[[ DATASET ENTRIES, beginning ]]
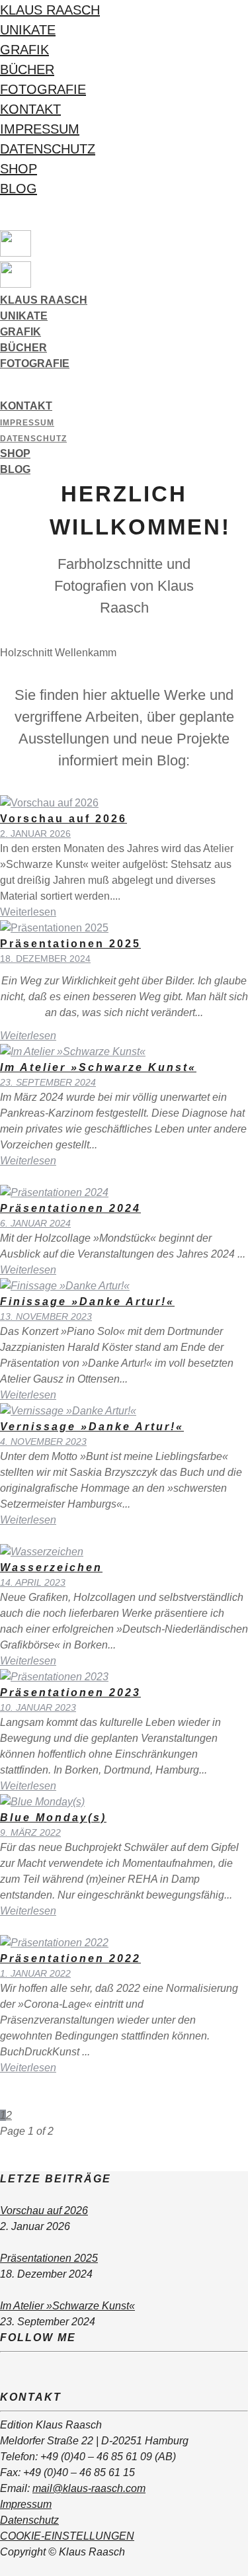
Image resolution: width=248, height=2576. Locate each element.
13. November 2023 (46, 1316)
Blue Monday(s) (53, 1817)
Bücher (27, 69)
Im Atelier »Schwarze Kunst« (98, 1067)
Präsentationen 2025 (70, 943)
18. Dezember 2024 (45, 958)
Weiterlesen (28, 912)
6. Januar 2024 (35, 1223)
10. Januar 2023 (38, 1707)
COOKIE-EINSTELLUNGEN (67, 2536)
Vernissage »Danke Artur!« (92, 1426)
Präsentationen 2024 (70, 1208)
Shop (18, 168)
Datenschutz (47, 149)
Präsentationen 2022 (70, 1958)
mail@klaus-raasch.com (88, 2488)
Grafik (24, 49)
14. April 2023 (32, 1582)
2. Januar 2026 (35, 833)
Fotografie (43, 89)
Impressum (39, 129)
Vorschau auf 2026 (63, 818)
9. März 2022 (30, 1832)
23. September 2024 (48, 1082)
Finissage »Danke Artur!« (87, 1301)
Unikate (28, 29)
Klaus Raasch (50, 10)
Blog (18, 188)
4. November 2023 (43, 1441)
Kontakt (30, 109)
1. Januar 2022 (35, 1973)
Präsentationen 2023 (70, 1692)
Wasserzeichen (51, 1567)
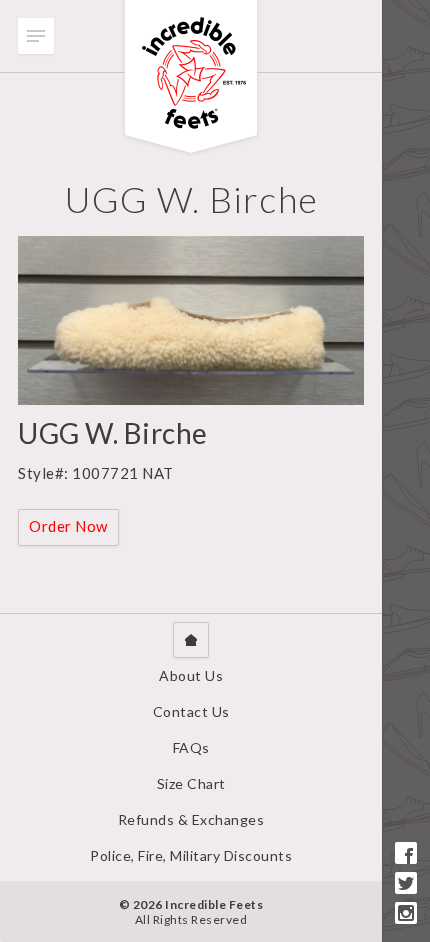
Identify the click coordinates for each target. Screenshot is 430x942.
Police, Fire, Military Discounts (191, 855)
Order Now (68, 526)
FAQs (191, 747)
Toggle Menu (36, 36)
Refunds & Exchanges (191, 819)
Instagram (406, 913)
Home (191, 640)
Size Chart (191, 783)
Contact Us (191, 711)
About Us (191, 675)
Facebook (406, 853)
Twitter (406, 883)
[[ DATASET ENTRIES, end ]]
[[ DATASET ENTRIES, beginning ]]
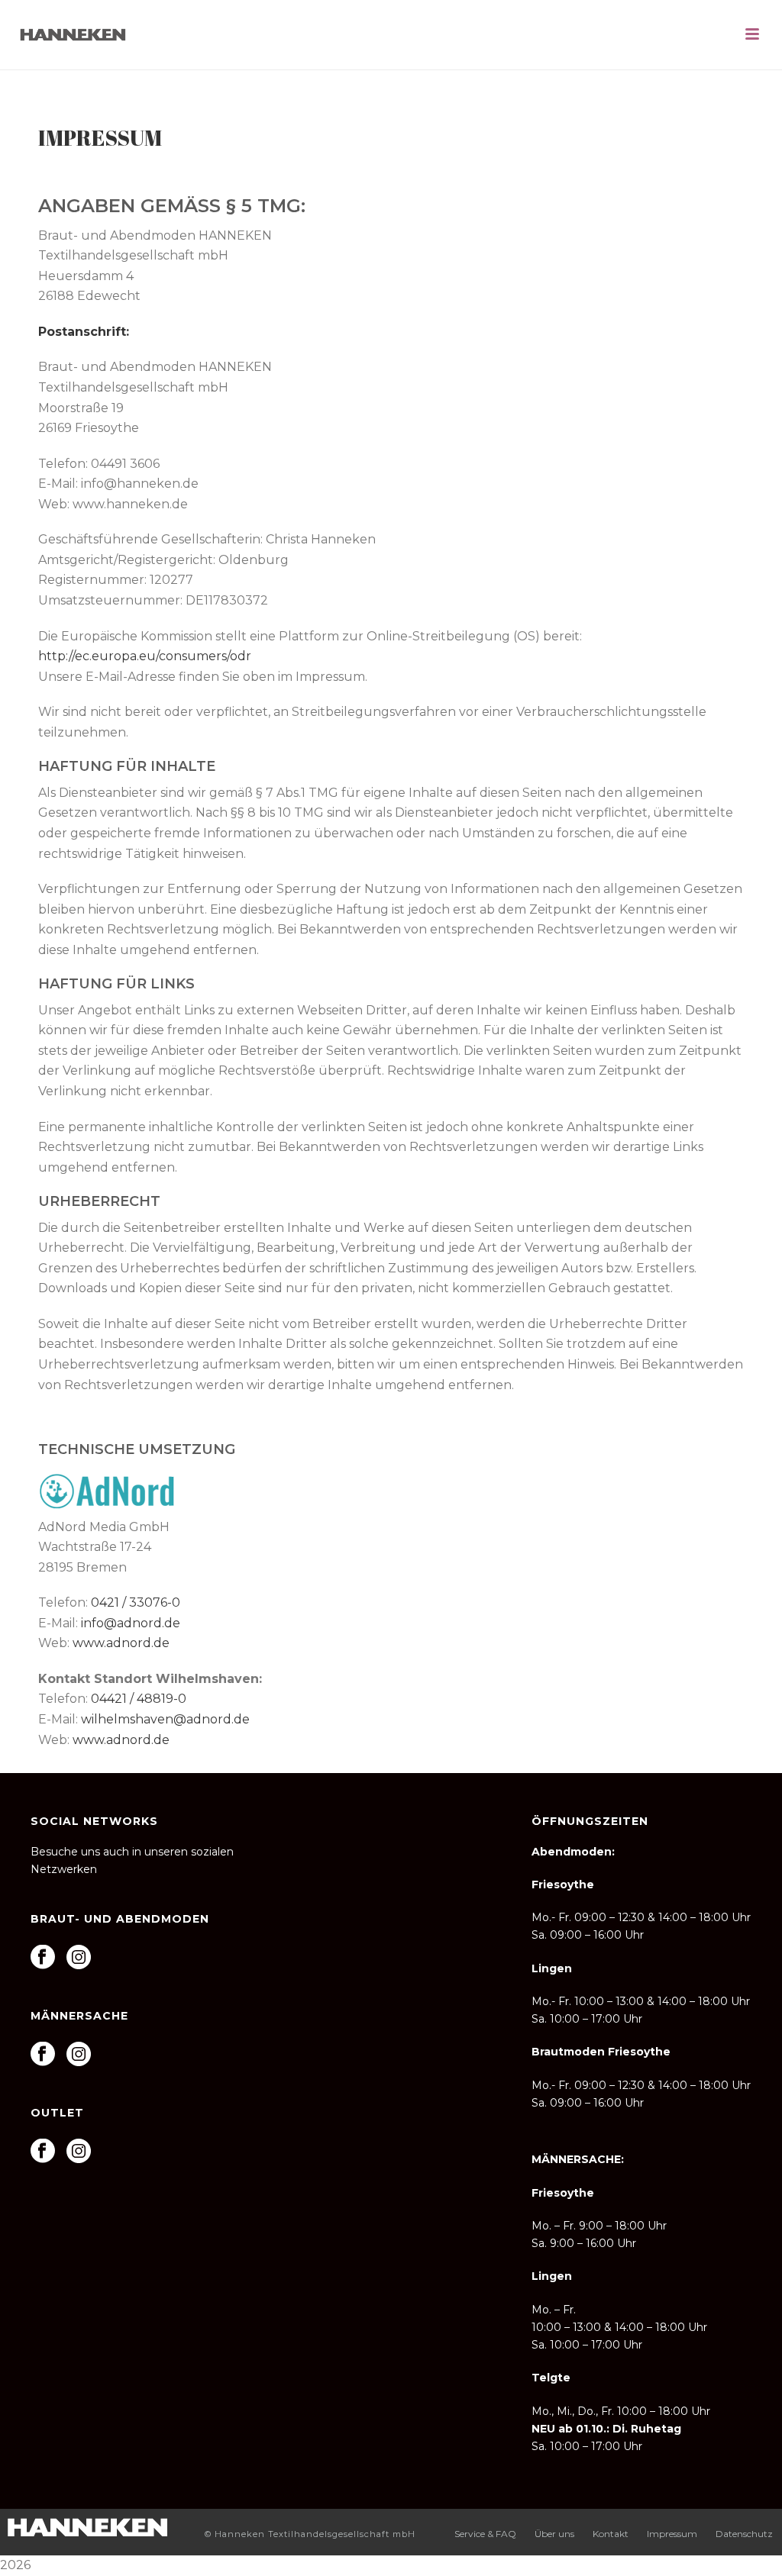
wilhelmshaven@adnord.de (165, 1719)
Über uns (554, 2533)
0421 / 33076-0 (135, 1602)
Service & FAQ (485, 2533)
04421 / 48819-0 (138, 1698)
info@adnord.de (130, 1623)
[[ DATASET ENTRIES, end ]]
[[ DATASET ENTRIES, beginning ]]
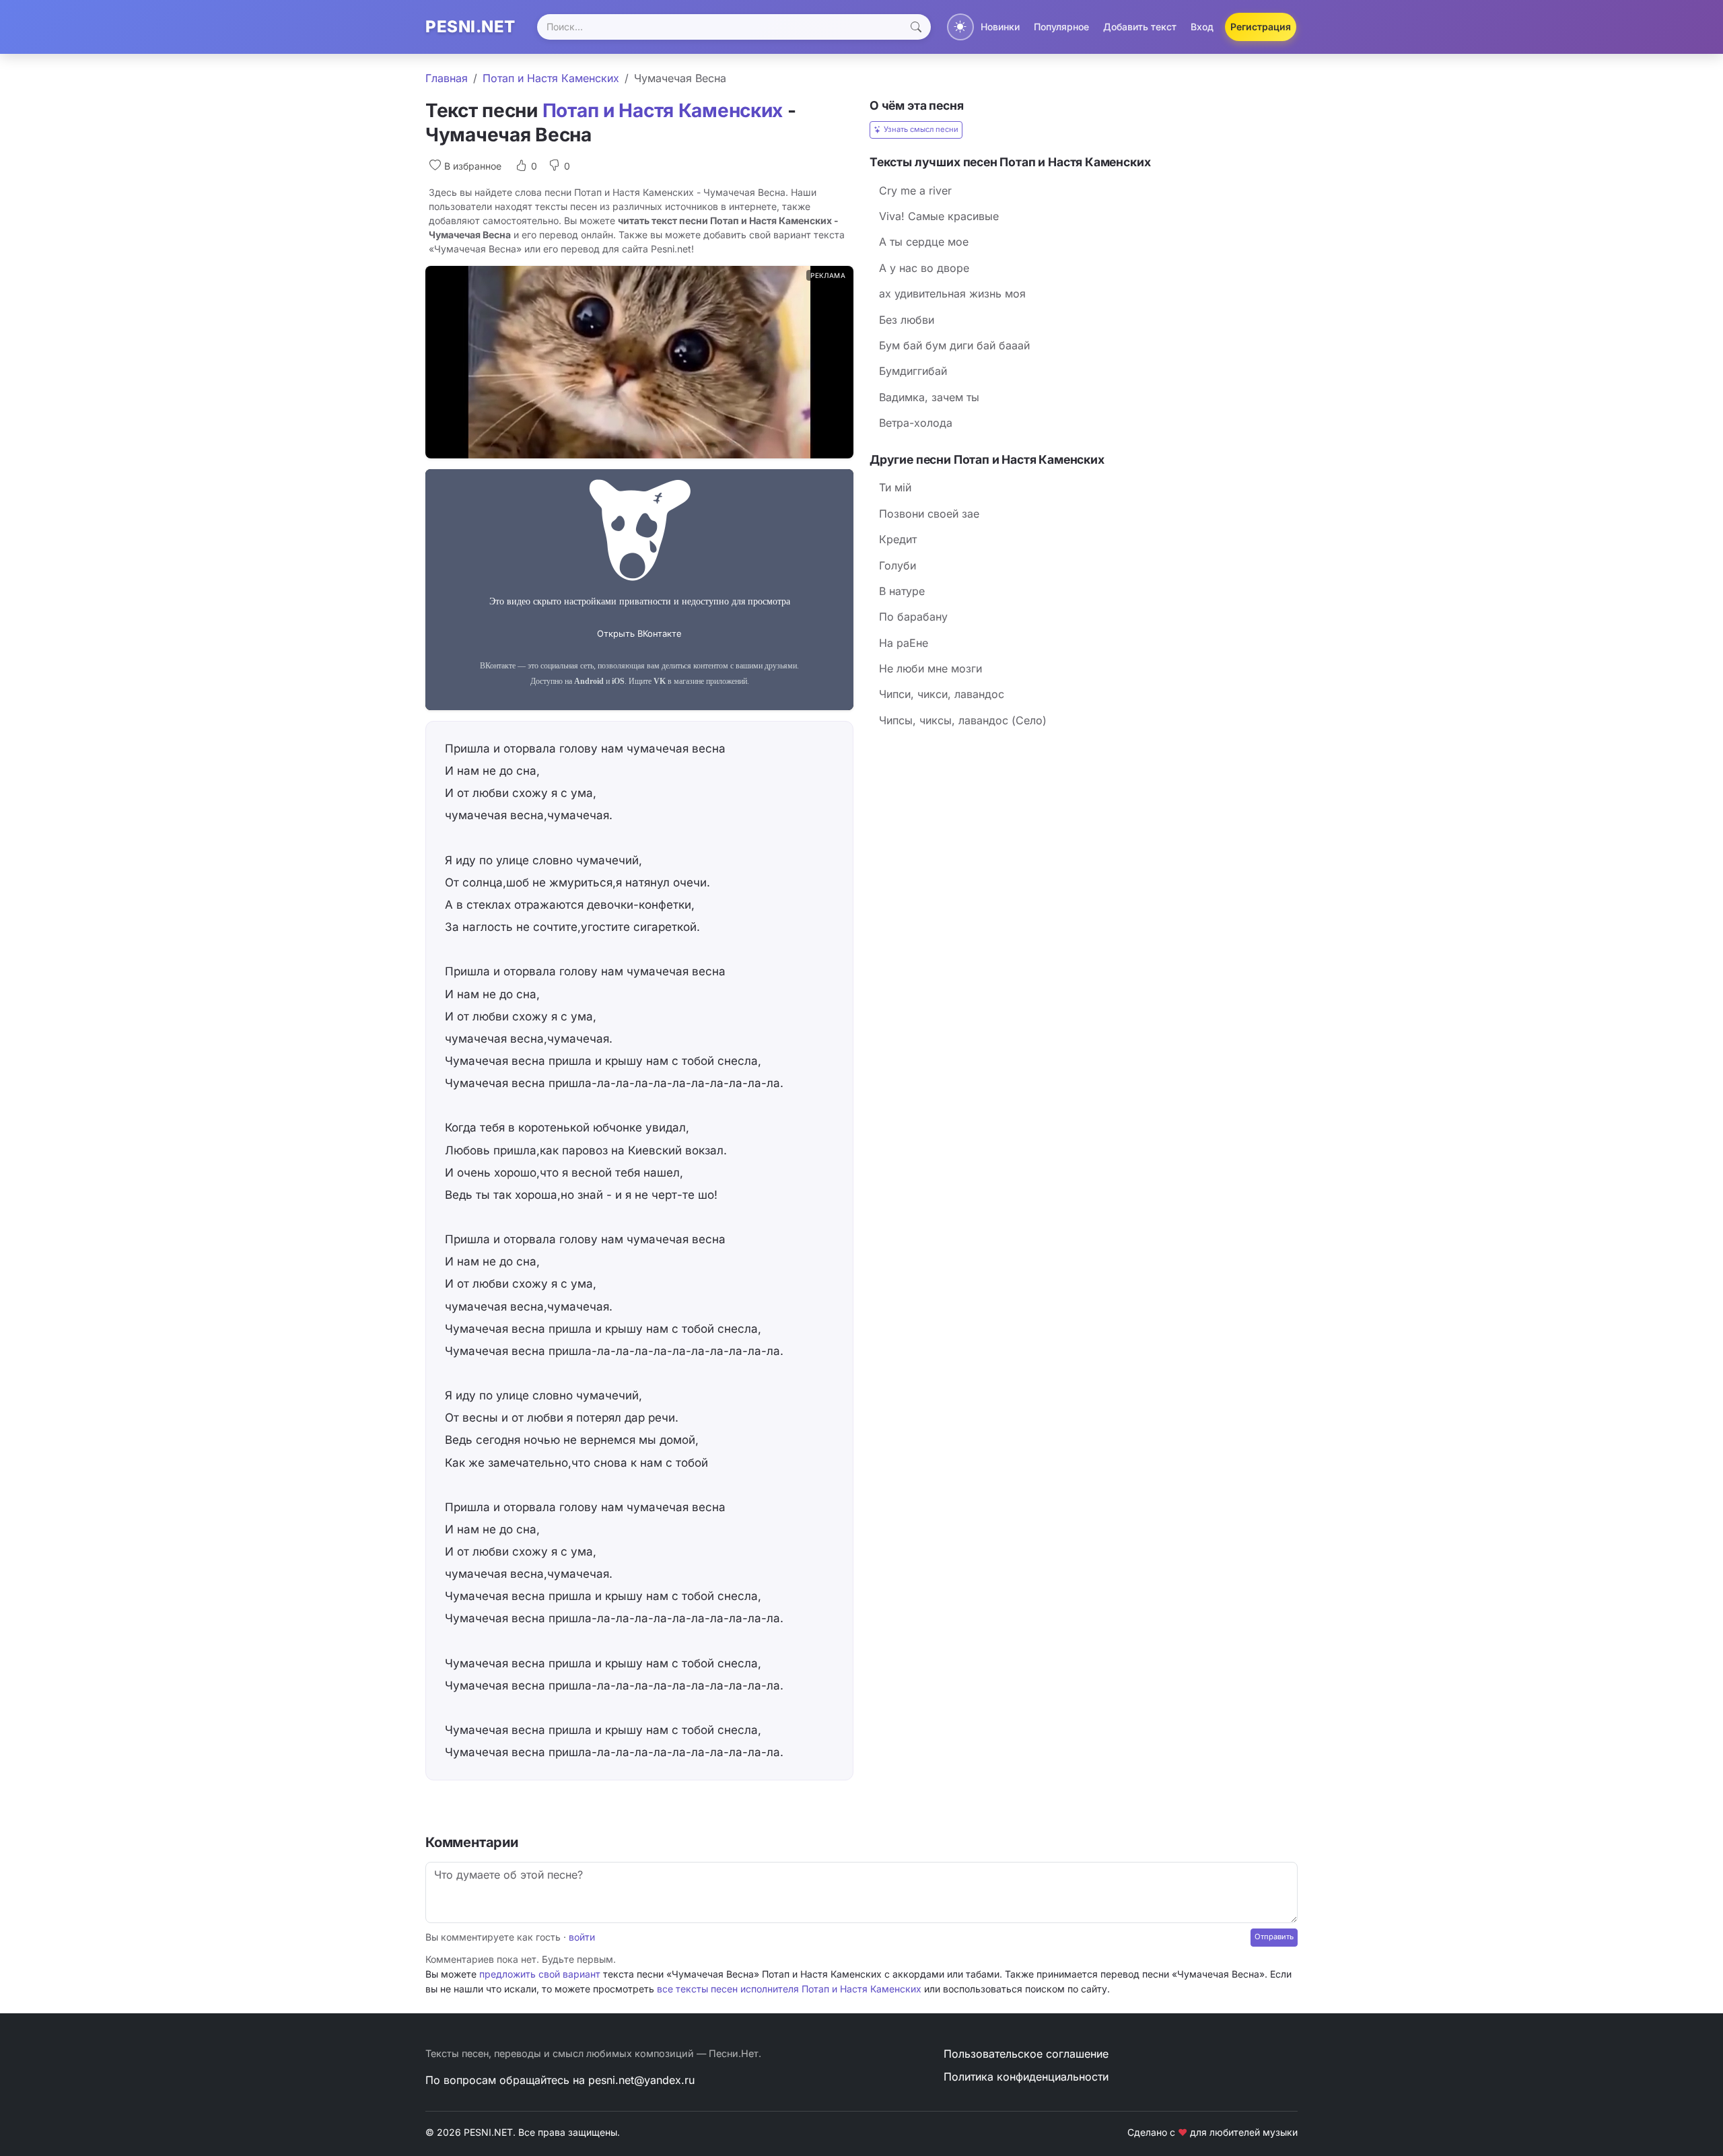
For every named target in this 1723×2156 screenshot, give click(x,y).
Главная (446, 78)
[[ DATASET ENTRIES, end ]]
**WHAT NEEDS TO BE DONE**
Pick out the lines above that hold the string "target" and show them.

**RESULT OF THIS EXERCISE**
Identify the click coordinates for each target. Screenshot is 430x942.
For every named target in this 1723×2156 screenshot, give click(x,y).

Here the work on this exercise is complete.